*** Records supplied ***
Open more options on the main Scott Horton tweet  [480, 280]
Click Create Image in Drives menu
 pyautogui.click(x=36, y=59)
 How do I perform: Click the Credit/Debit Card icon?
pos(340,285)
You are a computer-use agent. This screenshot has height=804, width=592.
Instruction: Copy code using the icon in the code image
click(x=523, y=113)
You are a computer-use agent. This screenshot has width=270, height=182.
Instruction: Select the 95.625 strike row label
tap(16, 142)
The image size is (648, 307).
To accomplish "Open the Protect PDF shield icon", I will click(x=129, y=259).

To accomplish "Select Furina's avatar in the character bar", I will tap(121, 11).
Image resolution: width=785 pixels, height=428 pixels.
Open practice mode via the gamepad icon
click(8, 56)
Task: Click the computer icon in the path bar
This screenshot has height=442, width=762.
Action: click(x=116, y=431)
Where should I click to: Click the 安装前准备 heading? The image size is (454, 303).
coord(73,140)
***
*** Records supplied ***
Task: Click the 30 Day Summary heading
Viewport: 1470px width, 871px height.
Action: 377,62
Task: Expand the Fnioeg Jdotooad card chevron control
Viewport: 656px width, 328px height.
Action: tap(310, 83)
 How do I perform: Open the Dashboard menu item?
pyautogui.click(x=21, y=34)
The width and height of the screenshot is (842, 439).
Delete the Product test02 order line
***
*** Records supplied ***
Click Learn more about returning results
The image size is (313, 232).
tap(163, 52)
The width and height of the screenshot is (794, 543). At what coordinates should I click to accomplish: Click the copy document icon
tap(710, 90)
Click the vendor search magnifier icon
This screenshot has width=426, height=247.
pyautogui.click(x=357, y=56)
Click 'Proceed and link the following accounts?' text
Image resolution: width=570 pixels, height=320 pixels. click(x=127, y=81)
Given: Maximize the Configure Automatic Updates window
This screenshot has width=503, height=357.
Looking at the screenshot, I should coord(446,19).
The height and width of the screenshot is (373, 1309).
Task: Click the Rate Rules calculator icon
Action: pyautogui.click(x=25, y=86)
***
Please output the data from the line containing "Click Create Image in Drives menu" through the line containing "coord(73,140)", both included, as a JSON list of strings with one string per line and blank lines omitted.

• [Answer to the problem]
[
  "Click Create Image in Drives menu",
  " pyautogui.click(x=36, y=59)",
  " How do I perform: Click the Credit/Debit Card icon?",
  "pos(340,285)",
  "You are a computer-use agent. This screenshot has height=804, width=592.",
  "Instruction: Copy code using the icon in the code image",
  "click(x=523, y=113)",
  "You are a computer-use agent. This screenshot has width=270, height=182.",
  "Instruction: Select the 95.625 strike row label",
  "tap(16, 142)",
  "The image size is (648, 307).",
  "To accomplish \"Open the Protect PDF shield icon\", I will click(x=129, y=259).",
  "To accomplish \"Select Furina's avatar in the character bar\", I will tap(121, 11).",
  "Image resolution: width=785 pixels, height=428 pixels.",
  "Open practice mode via the gamepad icon",
  "click(8, 56)",
  "Task: Click the computer icon in the path bar",
  "This screenshot has height=442, width=762.",
  "Action: click(x=116, y=431)",
  "Where should I click to: Click the 安装前准备 heading? The image size is (454, 303).",
  "coord(73,140)"
]